Fed interest rate history · 2015
The Fed Funds Rate in 2015
In 2015, the Federal Reserve raised its benchmark rate from 0.25% to 0.5%, for a yearly average of 0.27% — the 11th-highest of the 18 years on record. Here's the month-by-month path, what the Fed did and why, how the UK and Europe compared, and where it sits against the 3.75% of today.
- 2015 average 0.27% high 0.5% · low 0.25%
- Net move +0.25 pts 0.25% → 0.5%
- vs today 3.75% in 2026
- 2009–2026 average 1.55% long-run norm
2015 month by month
The rate began 2015 at 0.25% and ended it at 0.5%. Along the way the Fed stepped it up in 1 of the year's months — a net increase of 0.25 points across the year. Its high was 0.5% and its low 0.25%. The chart above traces that path; hover any month to read the exact level.
What the Fed did in 2015, and why
The Federal Reserve raised its benchmark rate for the first time since the financial crisis — the first step off near-zero after seven years at the bottom.
The Fed sets this rate to serve its "dual mandate" — stable prices and maximum employment. When inflation runs hot it raises the benchmark to cool borrowing and demand; when the economy weakens it cuts to encourage activity. In 2015 the rate averaged 0.27%, which makes the year the 11th-highest of the 18 years on record. For context, the benchmark has averaged 1.55% across the whole 2009–2026 record and ran about 0.74% on average through the 2010s, so 2015 sat below its own decade.
What it meant for your money
The federal funds rate is the wholesale price of money, and it filters into almost every rate a household touches. When it sits low, as in 2015, the interest on credit cards, car loans and other variable-rate debt tends to be cheap, while the yield on savings accounts, CDs and money-market funds is thin. Fixed mortgage rates take their cue more from long-term Treasury yields than from the Fed directly, but they generally drift in the same direction. You can see that year's home-loan cost in our mortgage-rate history for 2015.
The US in global context
The Fed wasn't acting in isolation. Entering 2015, the Bank of England held its headline rate near 0.44% and the European Central Bank near -0.2%, against the Federal Reserve's 0.25%. The levels differ — and each bank measures its rate slightly differently — but the world's major central banks tend to move through the same broad cycle, tightening and easing together as the same global forces of growth and inflation play out. To see the full three-way comparison over time, view the US/UK/Europe chart on the main study.
How 2015 compares
A year earlier, in 2014, the rate averaged 0.25% and ended at 0.25%. The following year, 2016, it averaged 0.52%. Set against today's 3.75%, 2015's 0.27% average was lower.
This is one year of the story. For the full picture — every month since 2009, the zero years, the great tightening, and the UK/Europe comparison — see the Federal Reserve interest rate history, 2009–today.

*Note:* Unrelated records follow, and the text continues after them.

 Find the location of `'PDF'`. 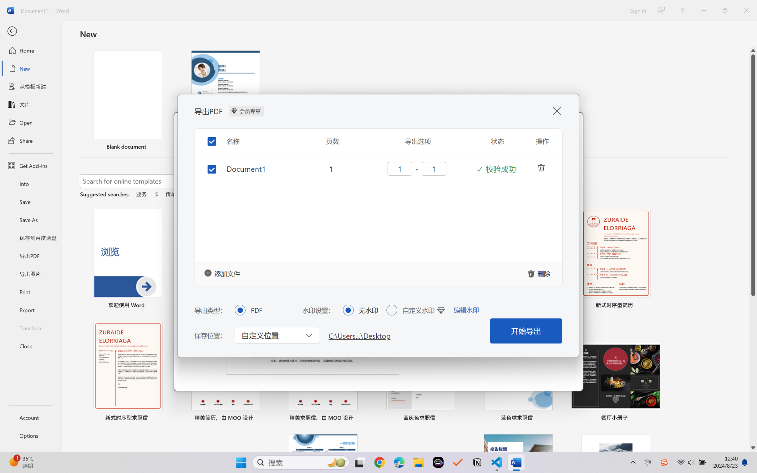

'PDF' is located at coordinates (240, 309).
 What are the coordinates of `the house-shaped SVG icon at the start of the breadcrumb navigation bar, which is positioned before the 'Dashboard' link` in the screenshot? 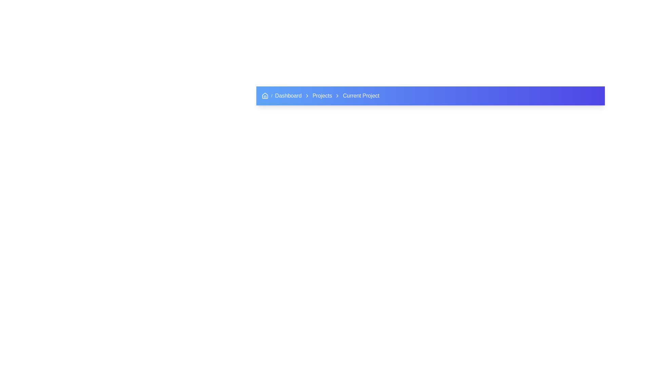 It's located at (265, 96).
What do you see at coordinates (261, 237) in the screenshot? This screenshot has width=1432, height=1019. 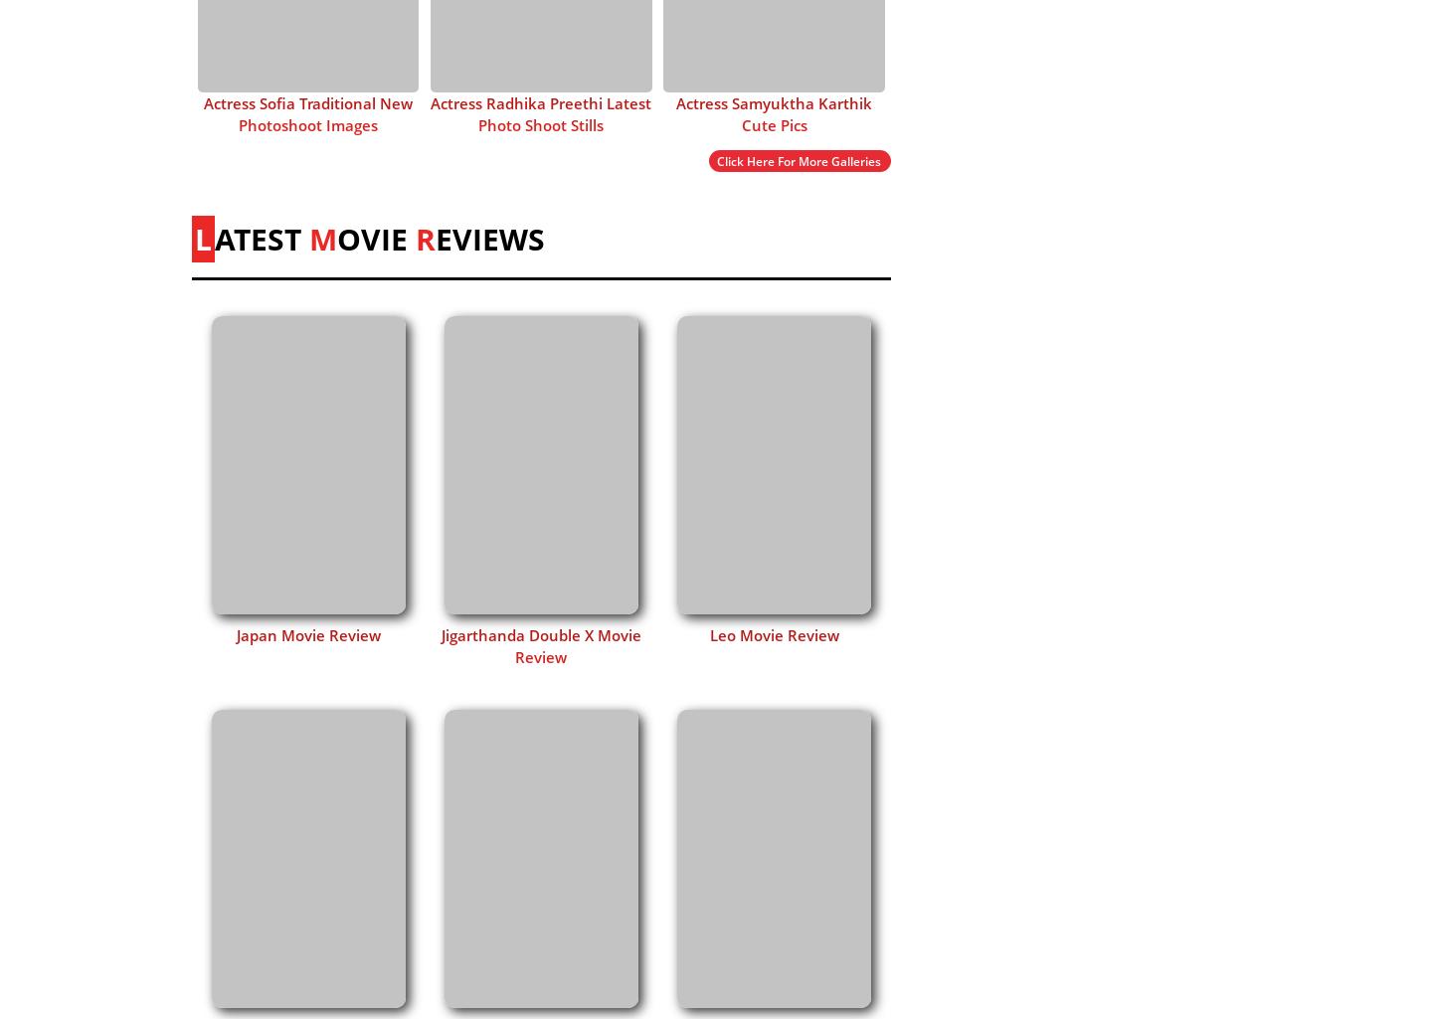 I see `'ATEST'` at bounding box center [261, 237].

The Fed rate in 2015 — FAQ
What was the federal funds rate in 2015?
In 2015 the Fed's benchmark rose from 0.25% at the start of the year to 0.5% by year-end, averaging 0.27% (a high of 0.5% and a low of 0.25%).
Did the Fed raise or cut rates in 2015?
The rate raised 0.25 points on net, stepping up in 1 month across 2015, from 0.25% to 0.5%. The Federal Reserve raised its benchmark rate for the first time since the financial crisis — the first step off near-zero after seven years at the bottom.
How does the 2015 rate compare with today?
In 2015 the rate averaged 0.27%, versus 3.75% today. Across the full 2009–2026 record the benchmark has averaged 1.55%, ranging from 0.25% to 5.5%.
What were UK and European interest rates in 2015?
At the start of 2015, the Bank of England sat near 0.44% and the European Central Bank near -0.2%, against the Federal Reserve's 0.25%. Each central bank defines its headline rate a little differently, but all three tend to move through the same broad cycle.
Why did the Fed move rates in 2015?
The Federal Reserve raised its benchmark rate for the first time since the financial crisis — the first step off near-zero after seven years at the bottom.